Bravo for Baskerville - NODA reviewer Stephen Hayter commends the Wisbech Angles Theatre’s latest production
PUBLISHED: 14:30 14 October 2015 | UPDATED: 14:30 14 October 2015
The story is the classic Sherlock Holmes, Baskerville “big dog” extravaganza: one Sherlock Holmes; one Doctor John Watson and then three further actors playing the other 36 parts! In short, the production was hilarious and I was delighted that the actors simply milked every ounce of humour from it and left it dehydrated on the auditorium floor.
The set was perfect … in as much as they really didn’t have one! Back projection, with slides, created by the director, lighting and sound by the omnipresent Robert Williams did everything that was required - perfectly and imaginatively.
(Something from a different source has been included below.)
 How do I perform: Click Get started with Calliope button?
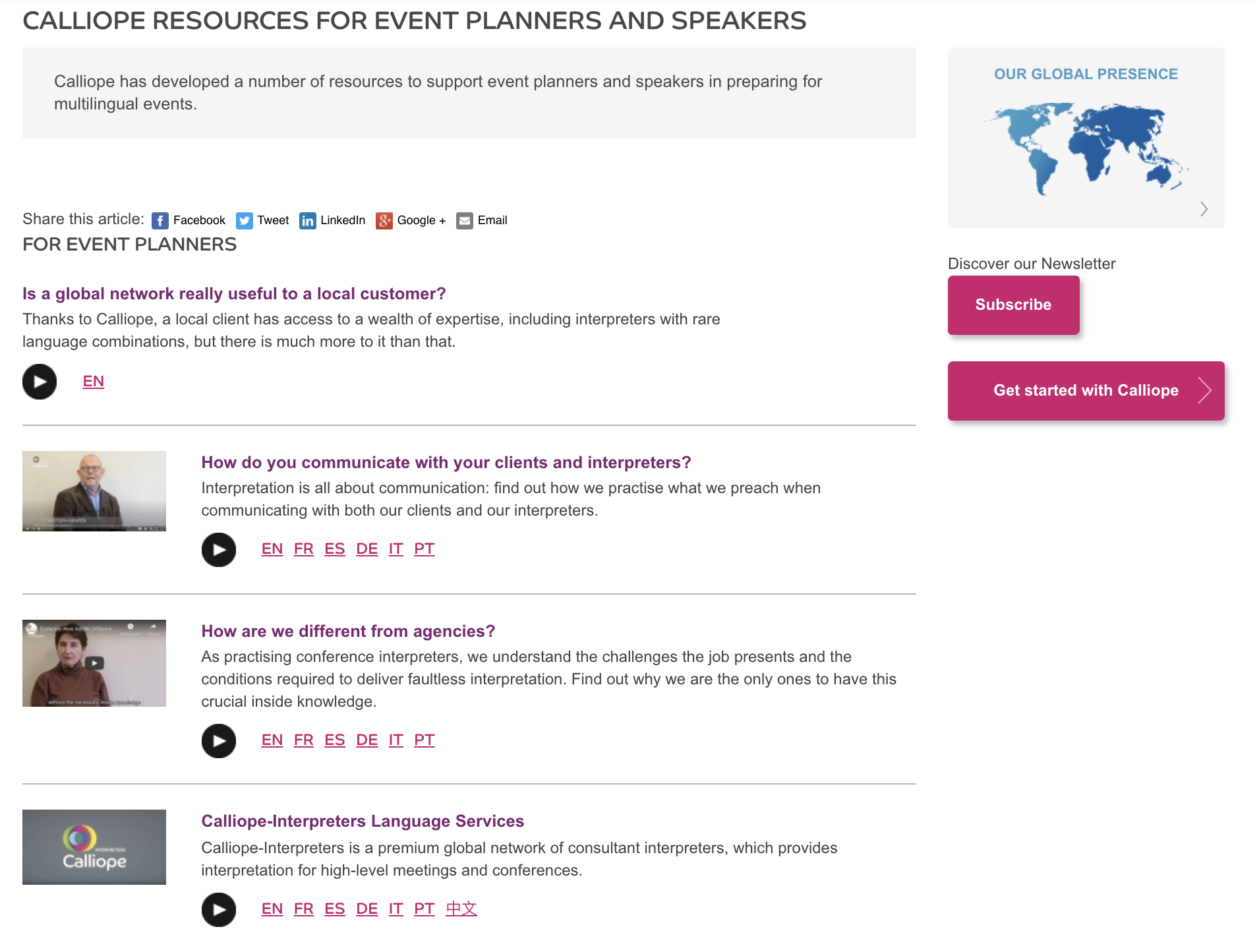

This was a good cast, as always expected from RATz, with some of my Wisbech favourites. The only completely straight role went to Adam Billitt as the legendary Baker Street sleuth, who had sole responsibility for contributing the sensible side of the story. I was much impressed by Mr Billitt in last year’s ‘Journey’s End’ by The Wisbech Players and also directed by Emlyn Moment. Adam gave a solid performance throughout this production, although potentially overwhelmed of course by the farce that unfolded around him; it was a good performance from an improving actor.
Last time out I had seen Red Vaughan (Doctor Watson) breathe new life into Fagin from the RATz musical ‘Oliver!’, and whilst I struggled to embrace the revamp, I knew immediately this was a young actor with plenty of promise. A lot of that promise was on show this night with a mostly straight performance but grabbing every chance to get laugh whenever there was one was on offer. As the play’s narrator it was Mr Vaughan’s job to hold it all together and give it a little structure which he did in fine style.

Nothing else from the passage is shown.